ASSIGNED TASK – Below are some records. Set down exactly the line holding "At what coordinates should I click to accomplish: Open the" and every later line through the end, omitting the pictures.

Stored data entries –
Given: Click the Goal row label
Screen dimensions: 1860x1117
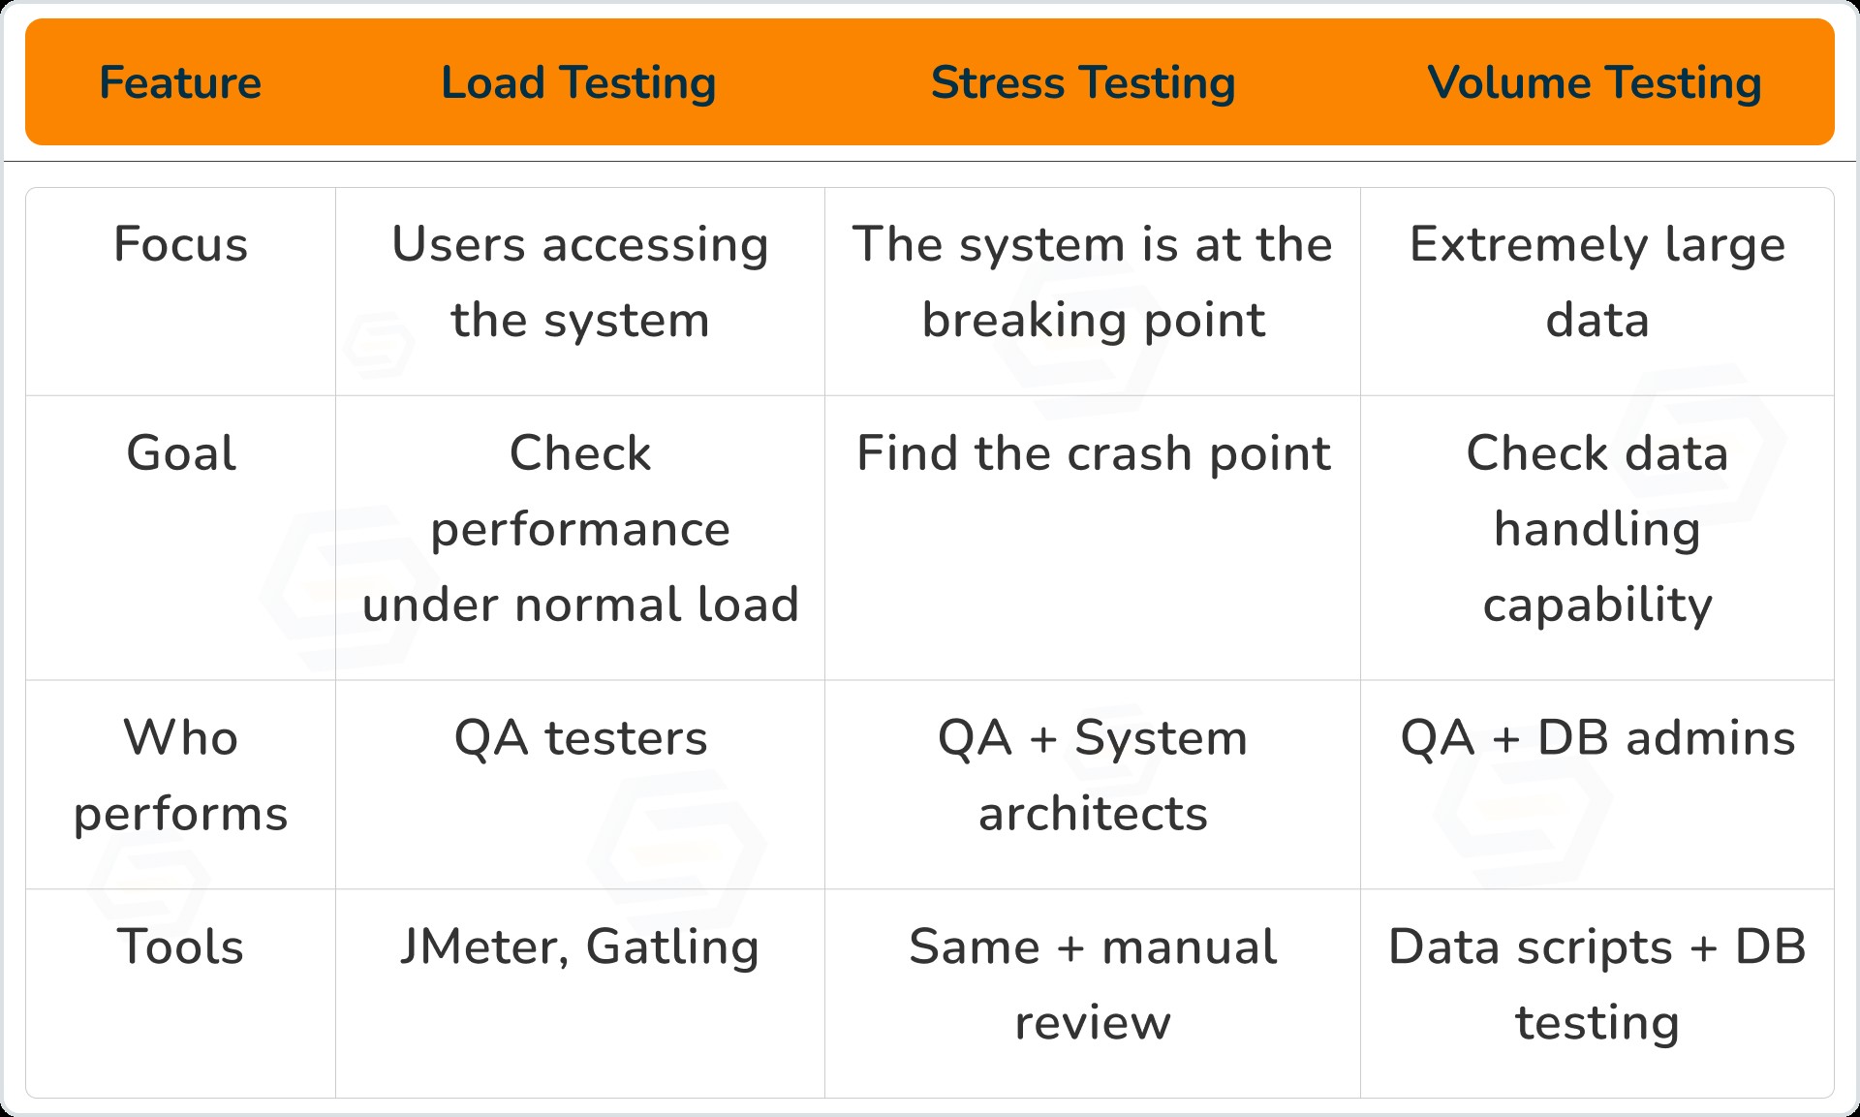Looking at the screenshot, I should point(181,453).
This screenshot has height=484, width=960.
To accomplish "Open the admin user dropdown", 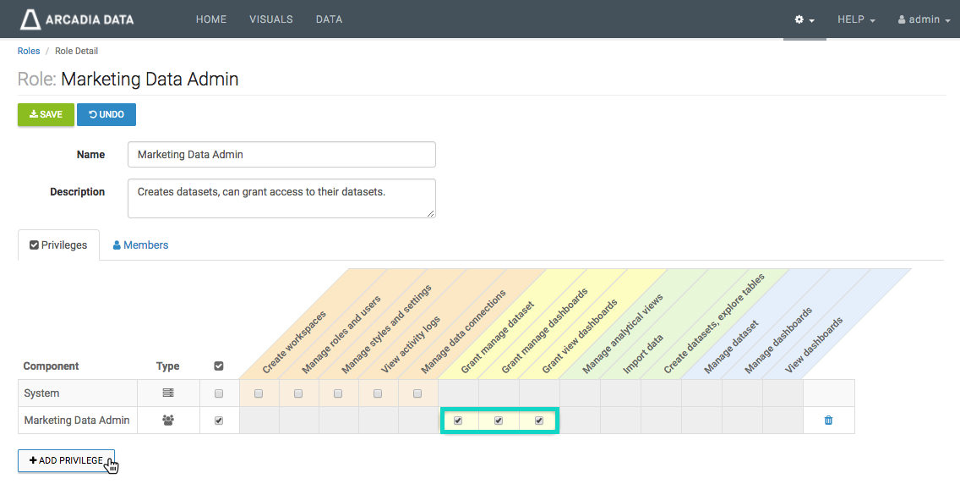I will tap(924, 19).
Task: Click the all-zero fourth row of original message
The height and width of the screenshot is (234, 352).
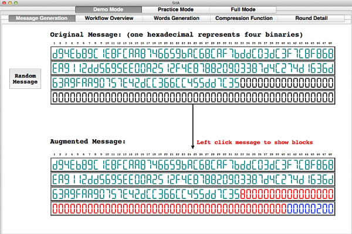Action: click(x=192, y=97)
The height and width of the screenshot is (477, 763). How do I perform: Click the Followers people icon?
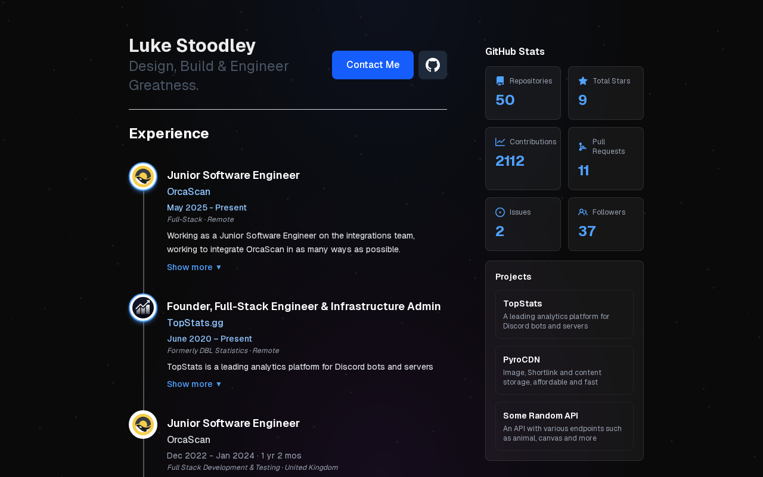click(583, 212)
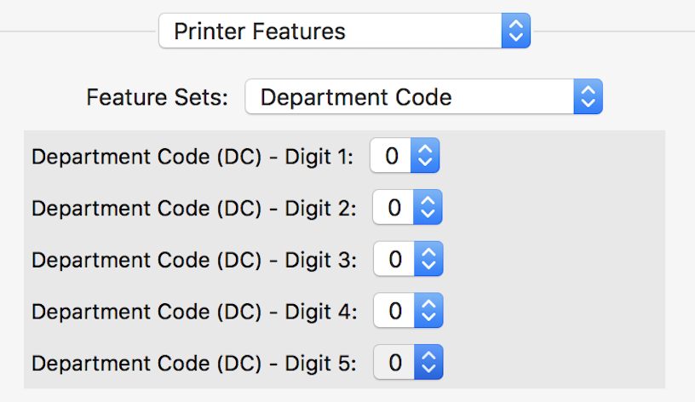695x402 pixels.
Task: Click blue chevron arrows for Digit 5
Action: 428,363
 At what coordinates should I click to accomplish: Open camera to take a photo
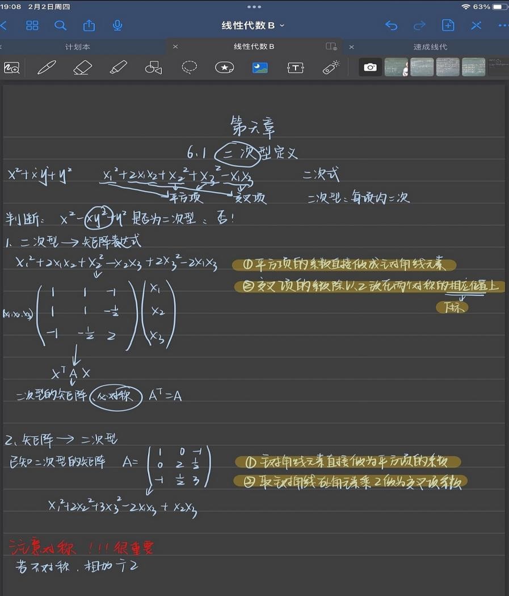point(370,68)
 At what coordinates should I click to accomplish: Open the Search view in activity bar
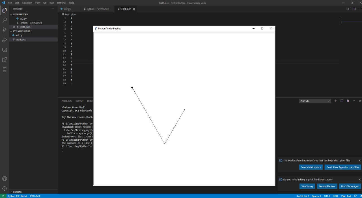[x=5, y=20]
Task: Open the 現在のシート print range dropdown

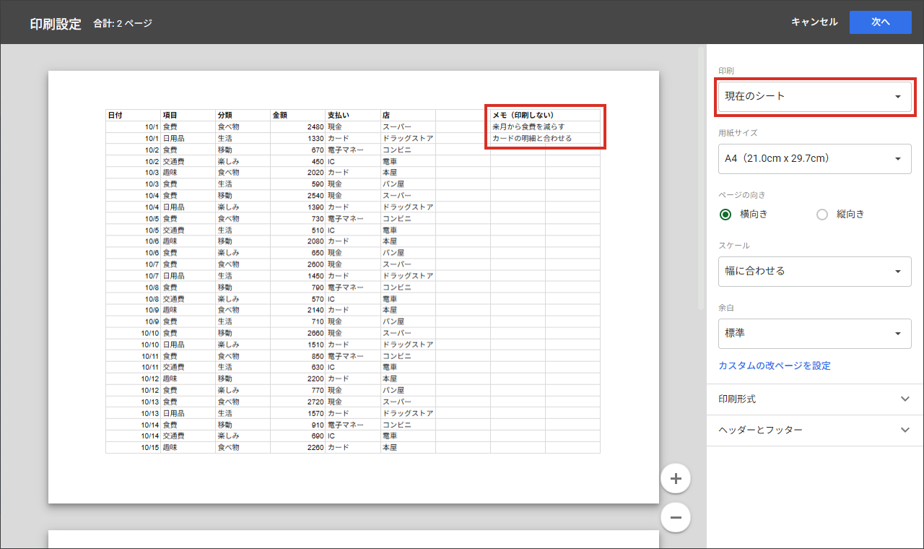Action: tap(814, 96)
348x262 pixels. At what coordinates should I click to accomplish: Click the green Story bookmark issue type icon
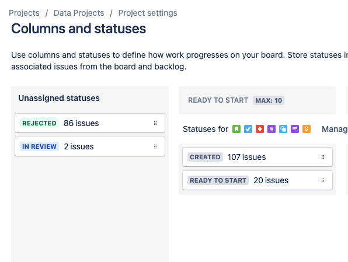(236, 129)
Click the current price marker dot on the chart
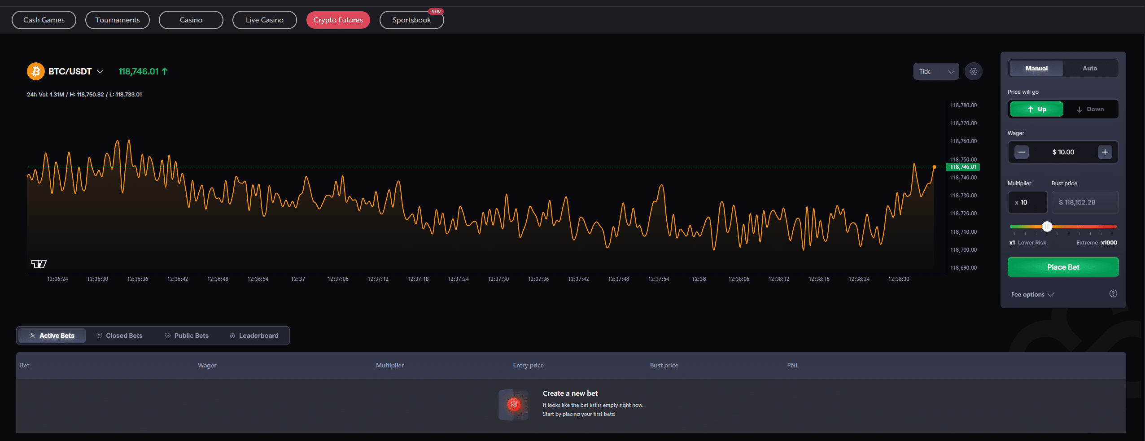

RESPONSE AREA –
 At what coordinates should I click to accomplish: Open the Search view in activity bar
[x=5, y=20]
Task: Open the 現在のシート print range dropdown

Action: tap(814, 96)
348x262 pixels. At what coordinates should I click to accomplish: Click the green Story bookmark issue type icon
(236, 129)
Click the current price marker dot on the chart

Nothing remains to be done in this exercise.